Minimize Tech Support

Make it easy to use. You will spend less time making it easy to use than you spend will answering tech support questions if it is hard to use. And refusing to answer questions has its own problems associated with it.

An example of making Daphne easy to use is DaphneLoader's ability to automatically download everything you need to play Dragon's Lair.  All a new user has to do is run DaphneLoader, select Dragon's Lair, and click Start.

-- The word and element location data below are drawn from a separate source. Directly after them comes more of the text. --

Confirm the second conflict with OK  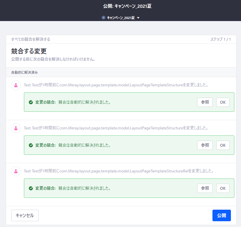pos(223,145)
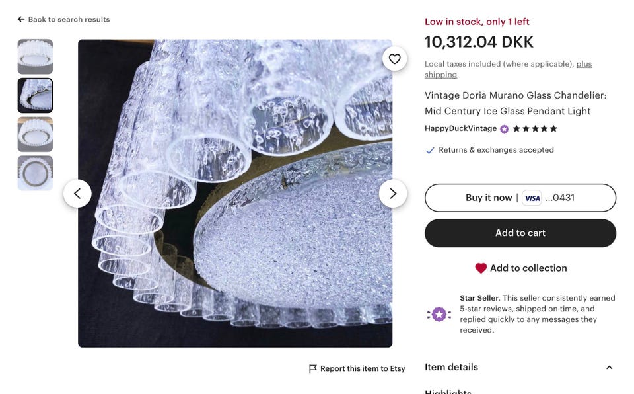View the fourth thumbnail image
The height and width of the screenshot is (394, 634).
coord(35,173)
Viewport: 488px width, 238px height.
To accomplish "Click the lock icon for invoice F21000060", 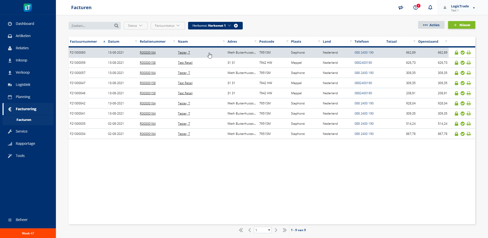I will click(x=456, y=53).
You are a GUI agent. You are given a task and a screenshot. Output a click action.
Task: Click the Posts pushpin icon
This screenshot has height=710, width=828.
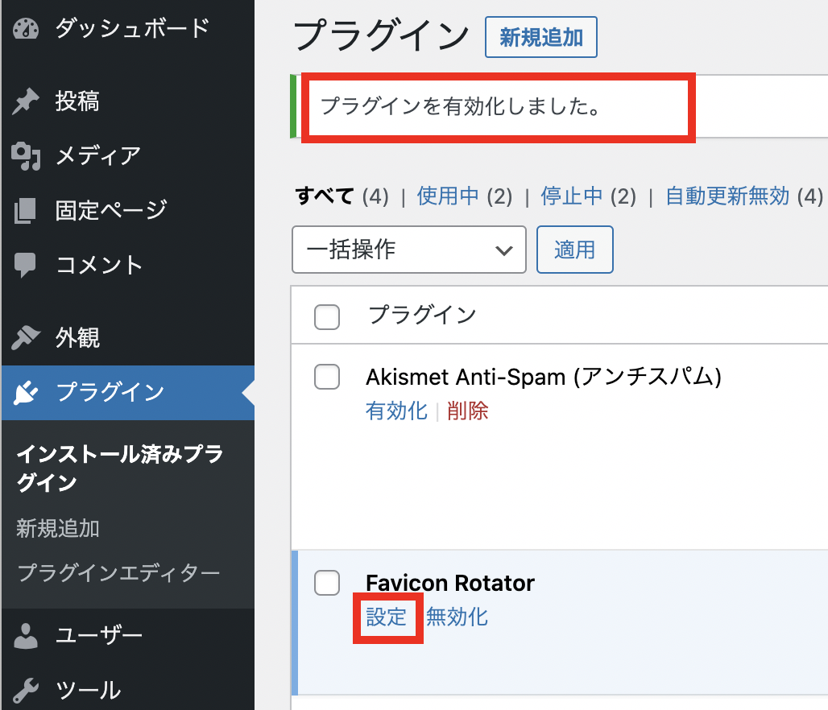[26, 102]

Target the lowest common denominator (ie favor newbies more than experts when designing your software). Don't make users have to learn your software in order to use it. Provide defaults for everything. When offering users the ability to change configuration options, always recommend a good choice.

Users don't read documentation. Accept this and design your software accordingly.

Make It Cross-Platform

Make sure Daphne runs on Windows, Linux, and Mac. Cross-platform code forces a minimum standard of good design practices, and flushes out more defects due to different compilers being used. It's also pretty fun to see your code running on different OS's.